Im Gegensatz zu Dalmace, einer im Mittelalter neuformierten Siedlung par excellence, lag Lezha (das antike Lissos) auf den Ruinen [<<114] einer Siedlung aus dem klassischen Altertum, von der es eine prachtvolle 2500m lange und 8m hohe Stadtmauer aus dem 3. Jahrhundert v. Chr. gleichsam geerbt hatte; diese Mauer umspannte drei Viertel des Burghügels. An der Mündung des Drin und an der Römerstraße gelegen, die in nordwestlicher Richtung nach Naissus (heute Niš, Serbien) und die Donauprovinzen führte, beherrschte Lezha den Nordteil der albanischen Küstenebene zwischen Dyrrachium (heute der mittelalbanische Hafen Durrës) und Scodra/Shkodra und riegelte den Übergang vom gebirgigen Hinterland an die Küste ab (Abb 4 und 5).

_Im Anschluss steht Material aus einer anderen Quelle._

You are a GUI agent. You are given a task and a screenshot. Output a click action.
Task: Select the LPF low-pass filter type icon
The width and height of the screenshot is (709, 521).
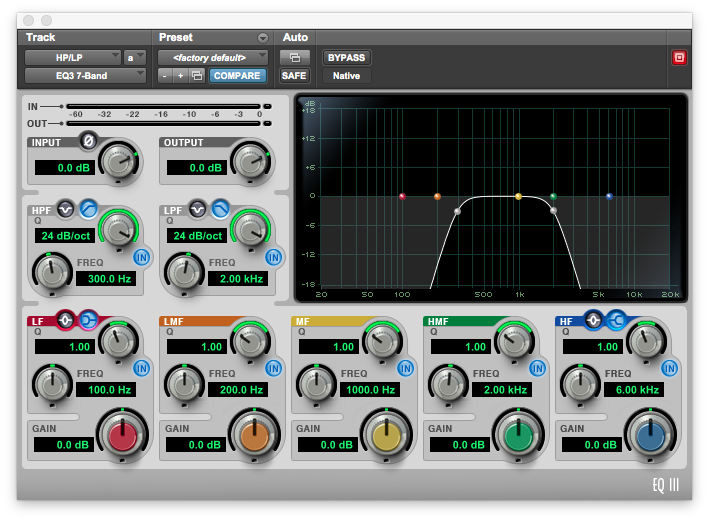coord(220,209)
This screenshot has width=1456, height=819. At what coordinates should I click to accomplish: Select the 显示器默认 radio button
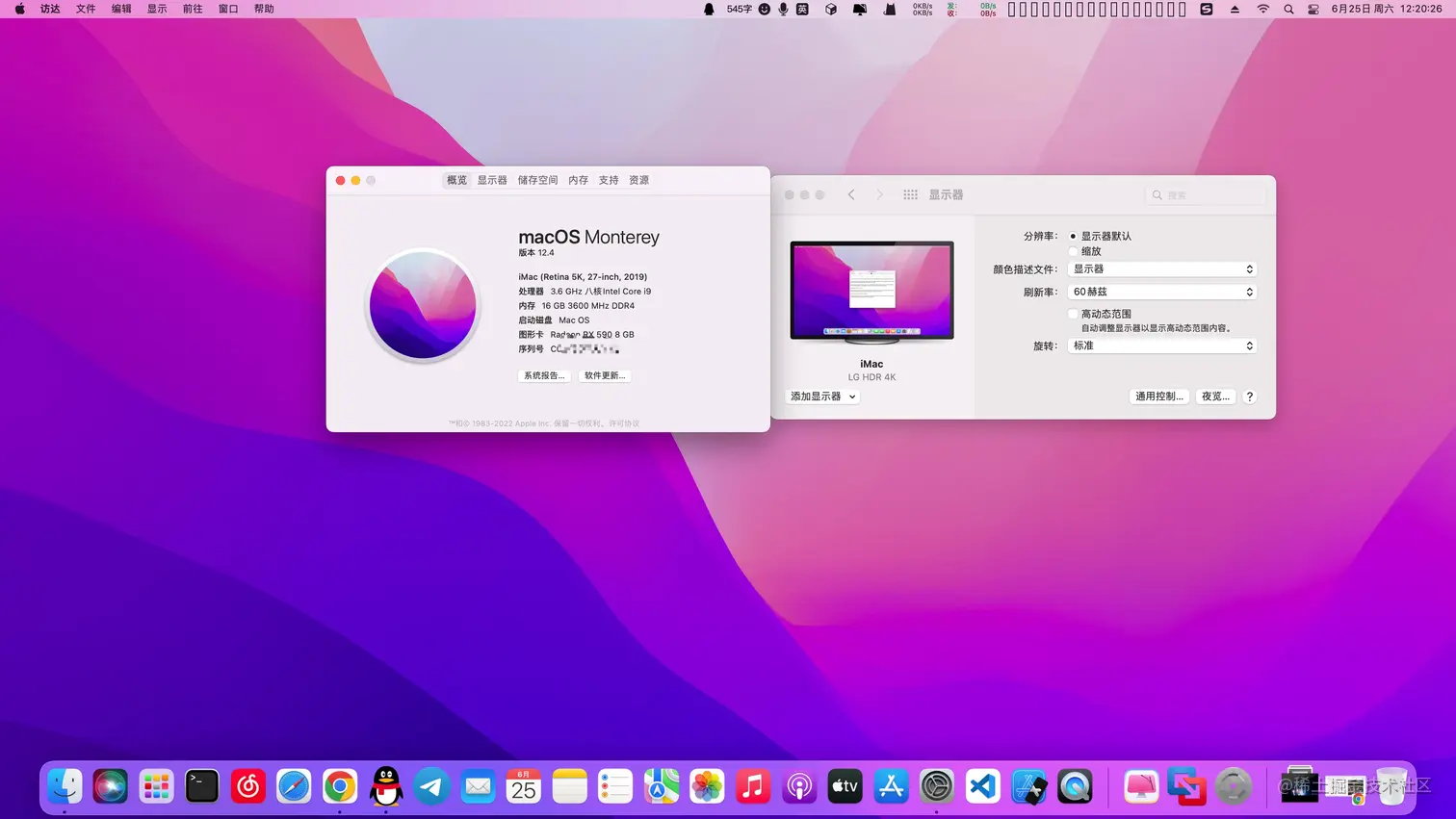click(1074, 235)
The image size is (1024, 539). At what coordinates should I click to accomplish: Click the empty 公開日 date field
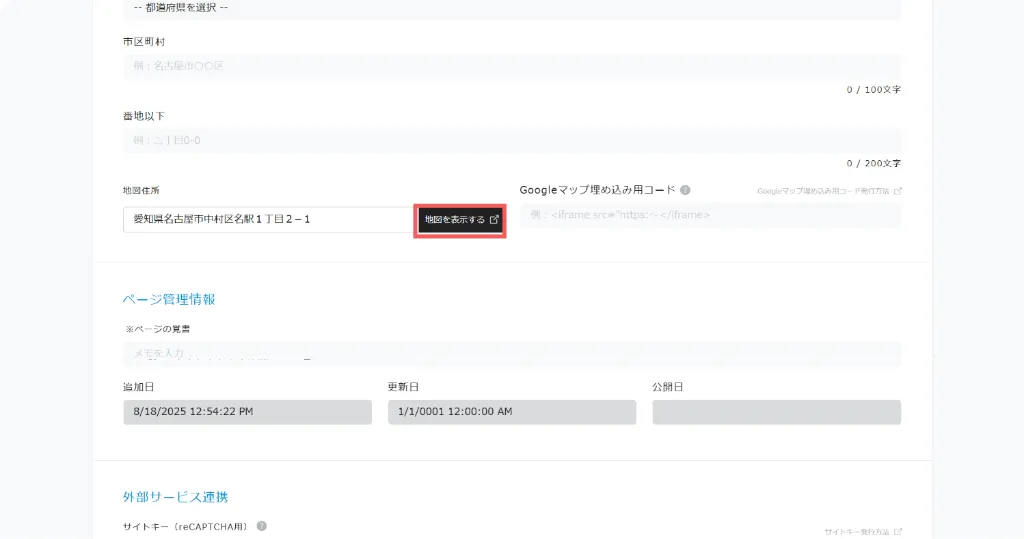point(776,412)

Die mittelalterliche Siedlung folgte nicht der antiken Anlage. Sie ist in kleinen Siedlungsinseln organisiert, die auf verschiedenen Plateaus des Hügels liegen. Die Siedlung ist so in eine Unterstadt, eine Mittel- und eine Oberstadt geteilt. In der Oberstadt mit der Burg und dem östlichen Friedhof lässt sich eine Siedlungsgeschichte von der Spätantike bis in die osmanische Zeit nachvollziehen. Fast an allen Stellen der Stadt ist die Bedeutung des Christentums feststellbar. In der Burg lag die 2013 teilweise ausgegrabene Kirche, die der Heiligen Maria Schnee/S. Maria ad nives zugeschrieben wird, die auf älteren spätantiken Elementen errichtet worden war. Die Dichte hochwertiger Gräber im Inneren der Kirche und die zahlreichen Umbauten lassen die Marienkirche als eines der wichtigsten Zeugnisse der sehr komplexen Geschichte Lezhas im Mittelalter erscheinen, bis sie im ersten Viertel des 16. Jahrhunderts zu einem Munitionslager des osmanischen Heeres umgewandelt wurde. Seit dem 8. Jahrhundert verwaltete die Geistlichkeit auch den Gräberbereich: zwei Kirchen, eine davon mit einer sehr schönen Ikonostase in Steinmetzarbeit des 8.‒9. Jahrhunderts, dazu auch eine Zisterne und eine kleine Kapelle, liegen nördlich des Grabbereichs. Zwei Friedhöfe befinden sich nördlich und südlich außerhalb des hellenistischen Walls, während der Friedhof in der Burg die größte Ausdehnung besitzt. Eine archäologisch-anthropologische Untersuchung von 150 freigelegten Gräbern weist auf eine große Vielfalt von Grabtypen hin, was durch das lange Bestehen des Grabfelds und durch die Vielzahl von Bevölkerungsgruppen erklärt wird, die im Mittelalter in Lezha siedelten. Nach den Kleidungsarten zu schließen, kleideten sich die Einwohner Lezhas zu Beginn des Mittelalters sowohl in typisch mittelmeerisch-byzantinischer Weise als auch nach jener Art, die für die in Klan-Strukturen organisierten Bewohner des [<<115] Binnenlands charakteristisch war. Die Analyse von Grabbeigaben und Grabarchitektur ermöglicht es so, materielle Kultur und gesellschaftliche Organisation über viele Jahrhunderte nachzuverfolgen.